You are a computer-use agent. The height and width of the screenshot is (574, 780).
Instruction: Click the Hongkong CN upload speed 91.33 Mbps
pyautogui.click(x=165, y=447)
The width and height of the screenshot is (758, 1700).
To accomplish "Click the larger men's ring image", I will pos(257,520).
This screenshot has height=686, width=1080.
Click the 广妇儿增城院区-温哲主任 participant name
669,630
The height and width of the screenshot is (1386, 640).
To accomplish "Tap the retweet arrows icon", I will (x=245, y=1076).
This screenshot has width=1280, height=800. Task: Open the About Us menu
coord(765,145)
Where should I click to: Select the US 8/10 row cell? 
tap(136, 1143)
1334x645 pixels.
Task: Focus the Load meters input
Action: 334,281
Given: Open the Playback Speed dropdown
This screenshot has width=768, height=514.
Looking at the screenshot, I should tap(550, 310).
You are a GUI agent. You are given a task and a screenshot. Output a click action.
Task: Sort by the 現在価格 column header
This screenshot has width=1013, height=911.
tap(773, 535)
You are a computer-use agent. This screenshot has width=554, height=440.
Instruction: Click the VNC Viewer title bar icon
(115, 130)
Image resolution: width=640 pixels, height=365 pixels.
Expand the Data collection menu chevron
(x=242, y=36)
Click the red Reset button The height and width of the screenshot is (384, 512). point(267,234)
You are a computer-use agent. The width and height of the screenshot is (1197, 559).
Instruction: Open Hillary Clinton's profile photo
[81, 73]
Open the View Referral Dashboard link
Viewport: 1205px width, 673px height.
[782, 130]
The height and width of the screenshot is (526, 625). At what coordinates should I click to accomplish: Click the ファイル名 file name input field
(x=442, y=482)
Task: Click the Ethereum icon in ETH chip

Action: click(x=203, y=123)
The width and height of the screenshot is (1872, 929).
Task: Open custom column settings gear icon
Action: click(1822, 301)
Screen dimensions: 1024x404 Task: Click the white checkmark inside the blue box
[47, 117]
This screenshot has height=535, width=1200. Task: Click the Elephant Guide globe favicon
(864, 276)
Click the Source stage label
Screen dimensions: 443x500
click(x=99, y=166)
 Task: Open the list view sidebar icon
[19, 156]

* [Work to complete]
Retype the records above in full, matching each line exactly.

* [Answer to this task]
You are a computer-use agent. The height and width of the screenshot is (574, 780).
Instruction: Click the Hongkong CN upload speed 91.33 Mbps
pyautogui.click(x=165, y=447)
The width and height of the screenshot is (758, 1700).
To accomplish "Click the larger men's ring image", I will pos(257,520).
This screenshot has height=686, width=1080.
Click the 广妇儿增城院区-温哲主任 participant name
669,630
The height and width of the screenshot is (1386, 640).
To accomplish "Tap the retweet arrows icon", I will (x=245, y=1076).
This screenshot has width=1280, height=800. Task: Open the About Us menu
coord(765,145)
Where should I click to: Select the US 8/10 row cell? 
tap(136, 1143)
1334x645 pixels.
Task: Focus the Load meters input
Action: 334,281
Given: Open the Playback Speed dropdown
This screenshot has width=768, height=514.
Looking at the screenshot, I should tap(550, 310).
You are a GUI agent. You are given a task and a screenshot. Output a click action.
Task: Sort by the 現在価格 column header
This screenshot has width=1013, height=911.
tap(773, 535)
You are a computer-use agent. This screenshot has width=554, height=440.
Instruction: Click the VNC Viewer title bar icon
(115, 130)
Image resolution: width=640 pixels, height=365 pixels.
Expand the Data collection menu chevron
(x=242, y=36)
Click the red Reset button The height and width of the screenshot is (384, 512). point(267,234)
You are a computer-use agent. The width and height of the screenshot is (1197, 559).
Instruction: Open Hillary Clinton's profile photo
[81, 73]
Open the View Referral Dashboard link
Viewport: 1205px width, 673px height.
[782, 130]
The height and width of the screenshot is (526, 625). At what coordinates should I click to accomplish: Click the ファイル名 file name input field
(x=442, y=482)
Task: Click the Ethereum icon in ETH chip

Action: click(x=203, y=123)
The width and height of the screenshot is (1872, 929).
Task: Open custom column settings gear icon
Action: click(1822, 301)
Screen dimensions: 1024x404 Task: Click the white checkmark inside the blue box
[47, 117]
This screenshot has height=535, width=1200. Task: Click the Elephant Guide globe favicon
(864, 276)
Click the Source stage label
Screen dimensions: 443x500
click(x=99, y=166)
 Task: Open the list view sidebar icon
[19, 156]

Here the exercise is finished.